CHAPITRE 3 : APPRENTISSAGES ET GOUVERNANCES

2. Apprentissage organisationnel

2.2 Approche cognitive de l’apprentissage organisationnel

Envisagé tel un changement cognitif, l’apprentissage organisationnel comme acquisition de nouvelles connaissances semble précéder le changement organisationnel. Ainsi, le changement serait l’enfant de l’apprentissage dont nous distinguerons ici plusieurs niveaux.

Cela nous amènera à développer l’approche d’Argyris et Schön (1978) qui envisage deux niveaux d’apprentissage organisationnel : l’adaptation des pratiques d’usage sans remettre en cause leur structure – ou apprentissage à simple boucle – et la modification des structures mêmes des actions de l’organisation qui révise ses cadres d’interprétation face aux dysfonctionnements constatés – ou apprentissage à double boucle. Cette approche nous permettra de lier le processus d’apprentissage à la notion de conflits d’intérêts qui intègre la dynamique de pouvoir dans notre thèse.

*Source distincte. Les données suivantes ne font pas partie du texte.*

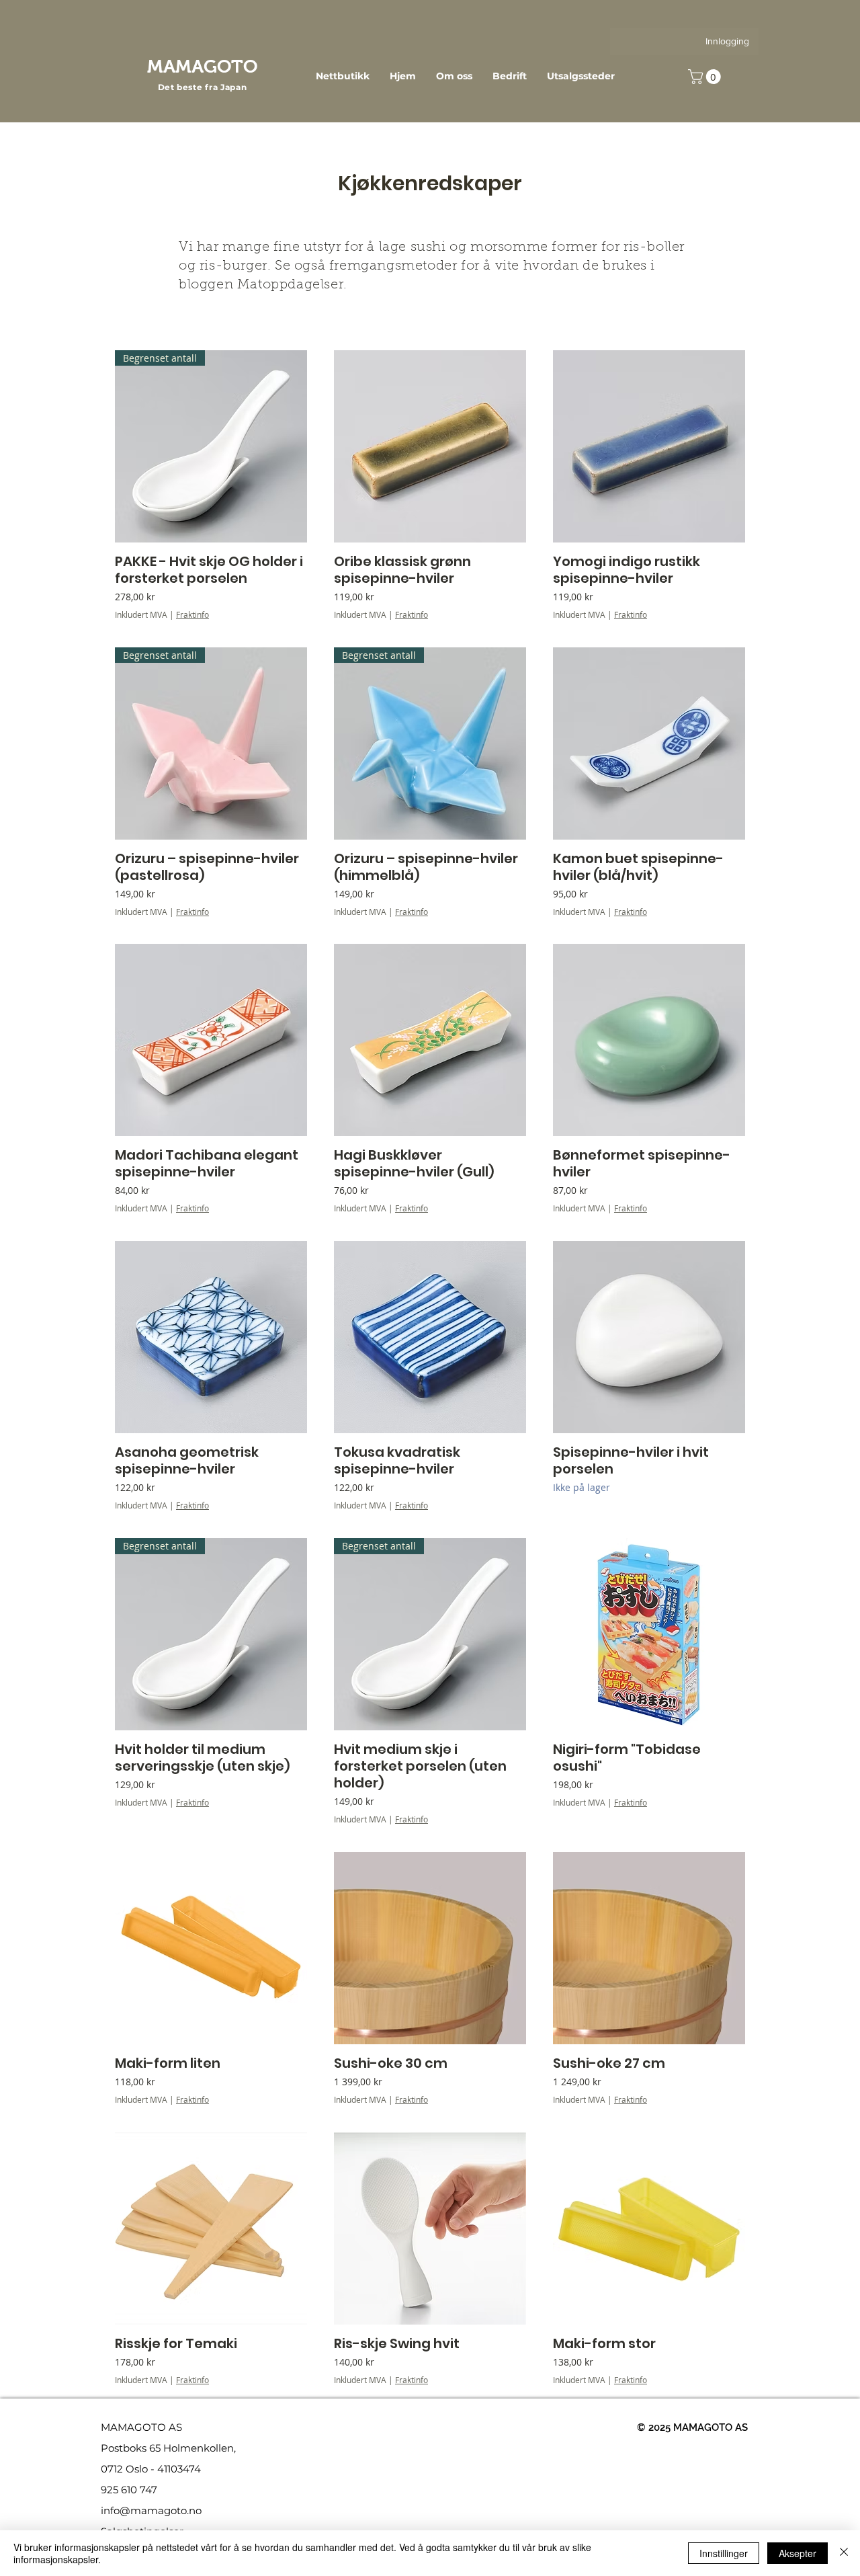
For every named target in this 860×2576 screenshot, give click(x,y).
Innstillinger (723, 2553)
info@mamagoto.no (151, 2510)
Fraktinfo (192, 614)
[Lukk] (844, 2553)
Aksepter (797, 2553)
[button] (706, 76)
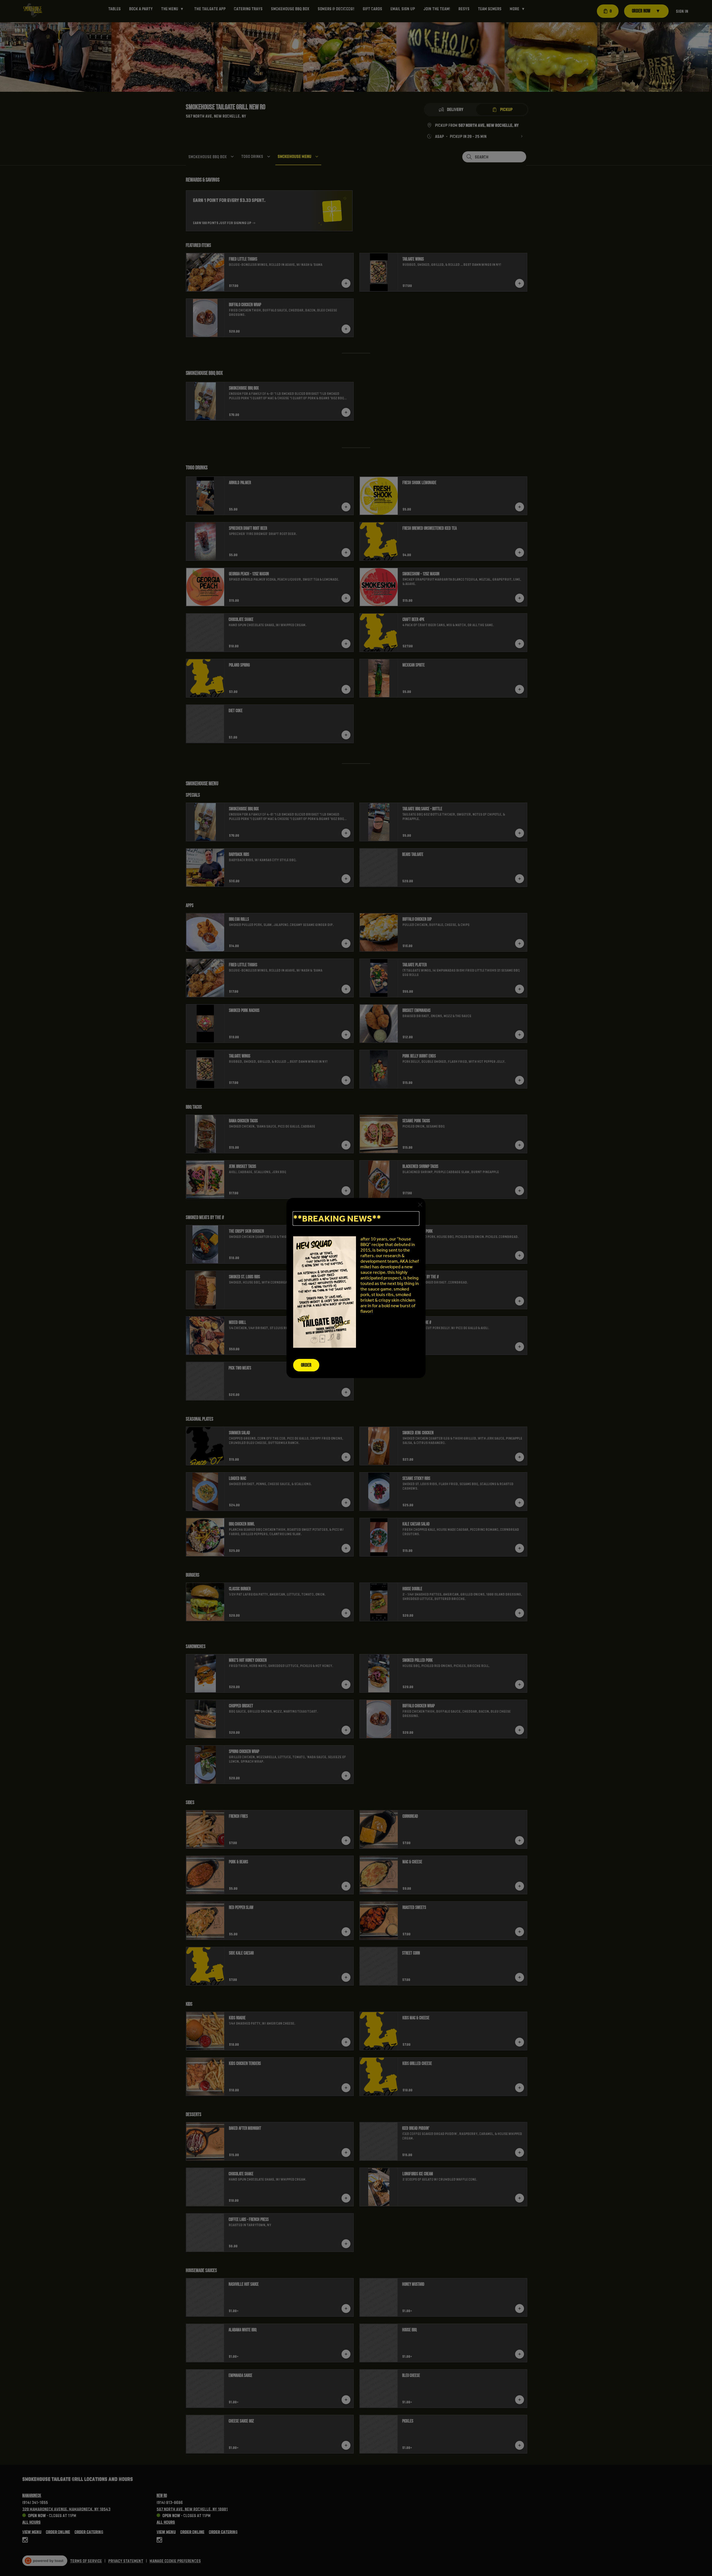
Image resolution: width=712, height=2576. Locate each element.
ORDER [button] (306, 1365)
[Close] (420, 1204)
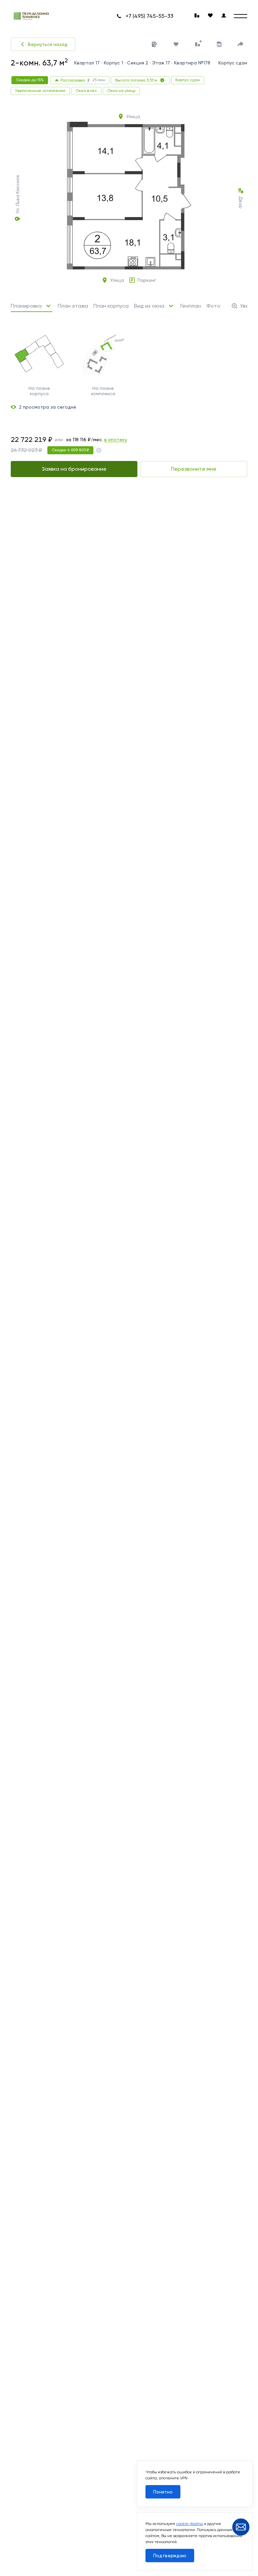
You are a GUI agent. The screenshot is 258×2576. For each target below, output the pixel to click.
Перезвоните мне (193, 469)
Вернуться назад (48, 44)
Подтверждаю (169, 2555)
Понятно (163, 2491)
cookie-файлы (189, 2523)
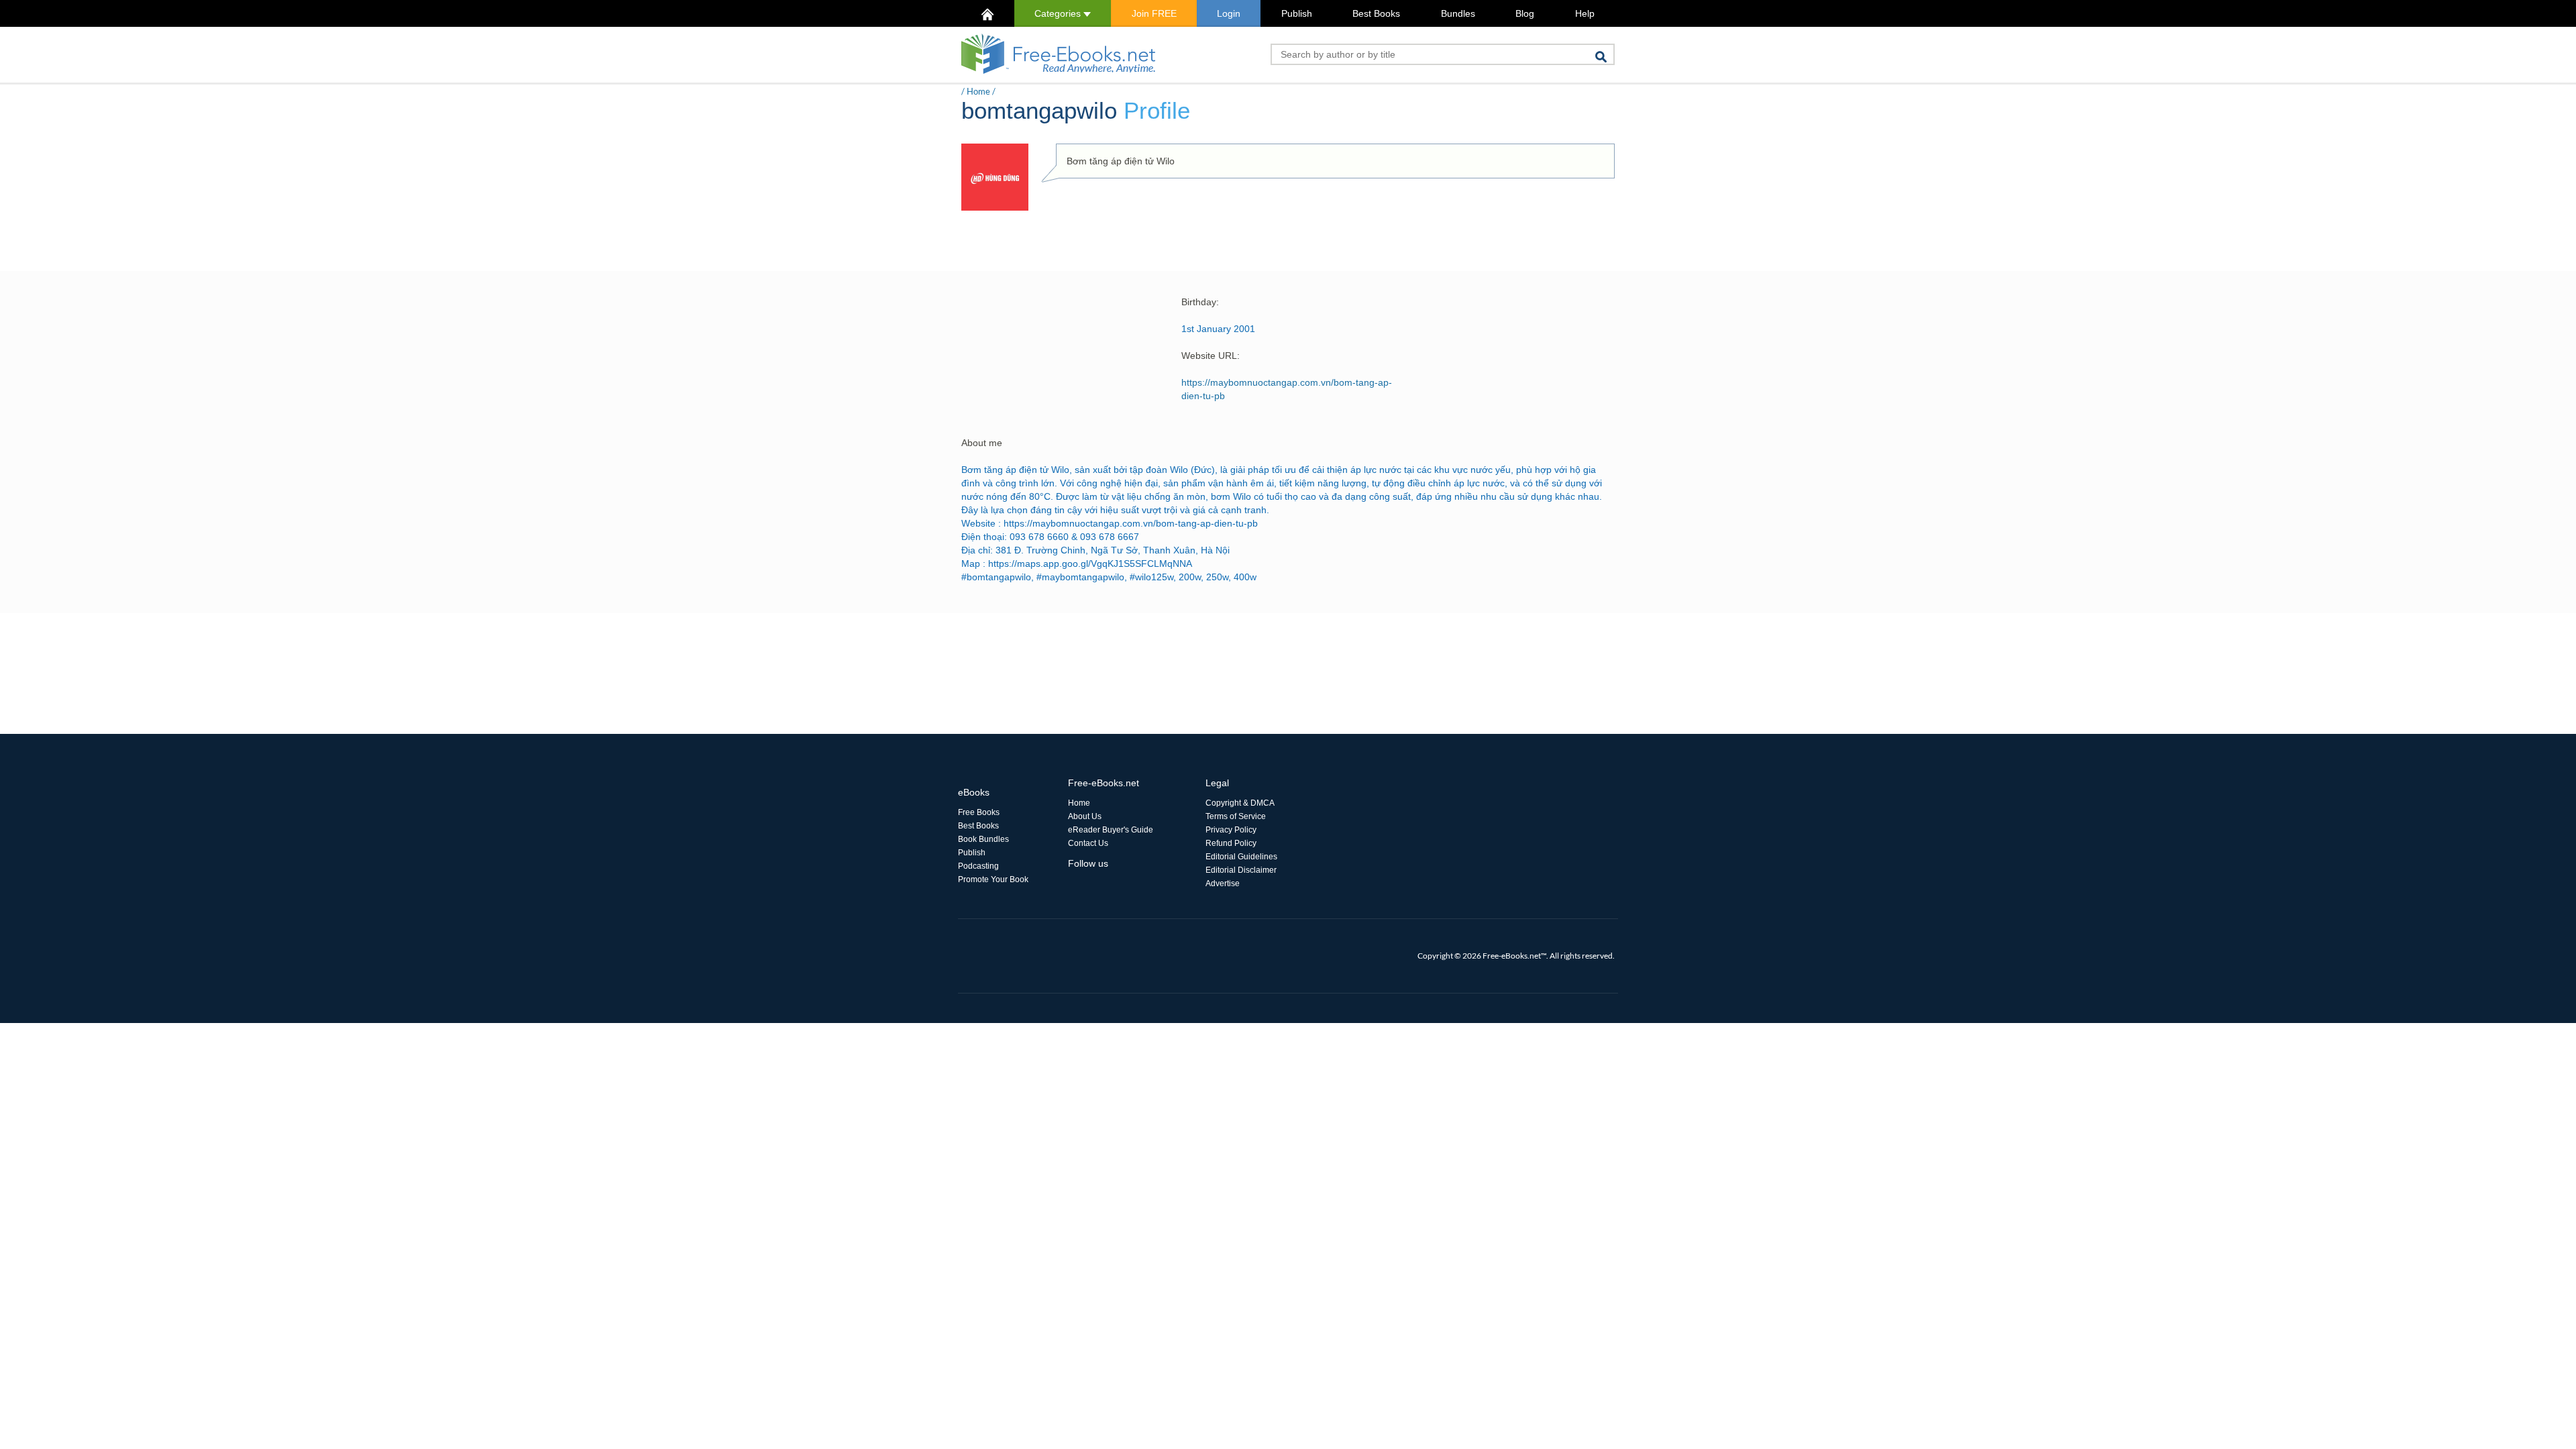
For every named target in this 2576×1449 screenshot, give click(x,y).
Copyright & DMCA (1240, 803)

2.2.1 Niveaux d’apprentissage : le changement est l’enfant de l’apprentissage À la différence du béhaviorisme qui étudie le processus par lequel l'environnement détermine le comportement, le cognitivisme tente d’expliquer les conduites humaines en fonction du contenu des états mentaux et des représentations (Leroy, 1998). Selon la perspective cognitiviste, l'apprentissage organisationnel est généralement compris comme une acquisition de connaissances nouvelles, comme un changement cognitif (Fiol, 1994). Huber (1991) analyse ainsi l'apprentissage comme une acquisition de connaissances qui sont interprétées, distribuées et mémorisées dans l'organisation. Du fait de la modification des connaissances dans l’organisation (apprentissage), un changement du comportement organisationnel est possible (Fiol et Lyles, 1985 ; Friedländer, 1983 ; Huber, 1991 ; Inkpen et Crossan, 1995).

Ainsi, quand il y a apprentissage, le changement cognitif semble précéder et commander le changement organisationnel. Friedländer (1983) synthétise cette conception en proposant que

« le changement est l'enfant de l'apprentissage » et que « l'apprentissage est le processus cognitif et que le changement organisationnel n'est que le résultat. » Dans cette perspective, le changement comportemental n'est plus qu'une simple conséquence du changement cognitif, selon une relation de causalité univoque.

Dès lors, il s’agit de distinguer les différents niveaux d’apprentissage. Du fait que l’apprentissage organisationnel corresponde à un enrichissement des connaissances ou à une modification des systèmes de croyances et d'interprétation dans la perspective cognitiviste,

l’adaptation est comprise comme un apprentissage mineur. Cette hiérarchie, proposée par Fiol et Lyles (1985), est d’ailleurs reprise par plusieurs auteurs (voir tableau T5).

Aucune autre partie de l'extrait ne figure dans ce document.